Tabii ki Mumcu'nun bu eleştiri karşısında sessiz kalması beklenemezdi. Nitekim Göktürk'e hemen bir açıklama göndermiş. Gülay Göktürk'ün dünkü yazısından anladık bunu:
- "Çağdaş Kızıl Elma" başlıklı yazım üzerine sayın Erkan Mumcu'dan bir mektup aldım. Mumcu benim, Kızıl Elma kavramının "zaman içinde yüklendiği anlamla ve birikmiş çağrışımlarıyla" ilgilendiğimi ama Mumcu'nun ona yüklediği anlamla hiç ilgilenmediğimi söylüyor ve şöyle diyor: "Elbette kelime ve kavramların zaman içinde yüklendikleri bir bagaj vardır. Ama yine de kavramlara yepyeni bağlamlar içinde yeni içerik ve çağrışımlar yüklemek mümkündür. (acaba? g.g.) (...) Ben, hepimizin tasarlayıp ortaklaşa paylaşabileceğimiz bir ' gelecek ülküsü' ne yani bir Kızılelma' ya ihtiyacımız olduğunu düşünüyorum. Anadilimizden seçtiğim bu ifadenin de ortaklaşabileceğimiz bu ülküyü anlatmak için hiç de yanlış ve yanıltıcı olmayacağını düşünüyorum." Eh, ne diyeyim, ben de Mumcu'ya, hiç başka kelime kalmadı mı, diyorum...
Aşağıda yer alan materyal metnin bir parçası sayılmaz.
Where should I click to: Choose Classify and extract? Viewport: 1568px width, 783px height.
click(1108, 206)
Erkan Mumcu'nun yeni hedefini eski kavramlarla anlatma çabası sonunda başına gelenlerin benzeri, tüm dünyadaki politikacıların karşılaştıkları durumunun aynısı.
11 Eylül 2001 El Kaide terörist saldırısı üzerine ABD Başkanı Bush'un "Terörizme karşı Haçlı Seferleri (Crusades) başlatmalıyız" içerikli konuşması da, İslam dünyasında kelimenin sözlük anlamı ile algılanmasına yol açmamış mıydı?
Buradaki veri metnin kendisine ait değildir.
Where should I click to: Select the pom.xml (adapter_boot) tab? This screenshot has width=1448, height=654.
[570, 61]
Ancak anakronizm, yani bugünü farklı bir zamanda yaşar konumda olmak, sadece sözcükleri ve kavramları seslendirenlerin asıl maksatlarının yanlış algılanması ile sonuçlanmıyor.
Örneğin dünyadaki sermaye temsilcileri ile ülke yöneticilerini bir araya getiren Davos'a karşı, "Porto Allegre Ruhu" adına Venezüella'nın Caracas kentinde yapılan "Dünya Sosyal Forumu"nu bazıları, "Fakirlerin zenginlere karşı direnişi" biçiminde algılıyor. Sanki Davos'ta dünyanın sömürücü ve gerici sınıflarının temsilcileri var. Caracas'ta da dünyanın 54 ülkesinden gelen on binlerce insan Davos'takilere karşı direnişi temsil ediyor.
Çetin Altan bu konudaki anakronizmi çok güzel yakalamıştı dünkü yazısında. Şöyle diyordu:
- Caracas'taki antiglobal sosyalizm doruğu, "ulus-devlet" modeli içinde, aşılmış bir "statü"ye sahip çıkıyor ve nasyonalizme yapışıyordu. 1848'in işçi enternasyonalizmi, günümüz sentezinde "statükocu" olmuş ve karşısında; işçi sınıfına gereksinmesi azalan bir kapitalizmin global denklemleriyle, asla sermayeciliğin işine gelmeyen evrensel yoksulluğa bir çözüm arayışını bulmuştu. Eski ilericiler, gericiliğe düşmüşlerdi. Uzay Çağı ilericilerinin bakışları, "ulus-devlet" modelinin ötesinde "dünya vatandaşlığı"na dönüktü.
Evet. Görüldüğü gibi yeni dünyayı anlamak eski kavramlarla pek mümkün olmuyor.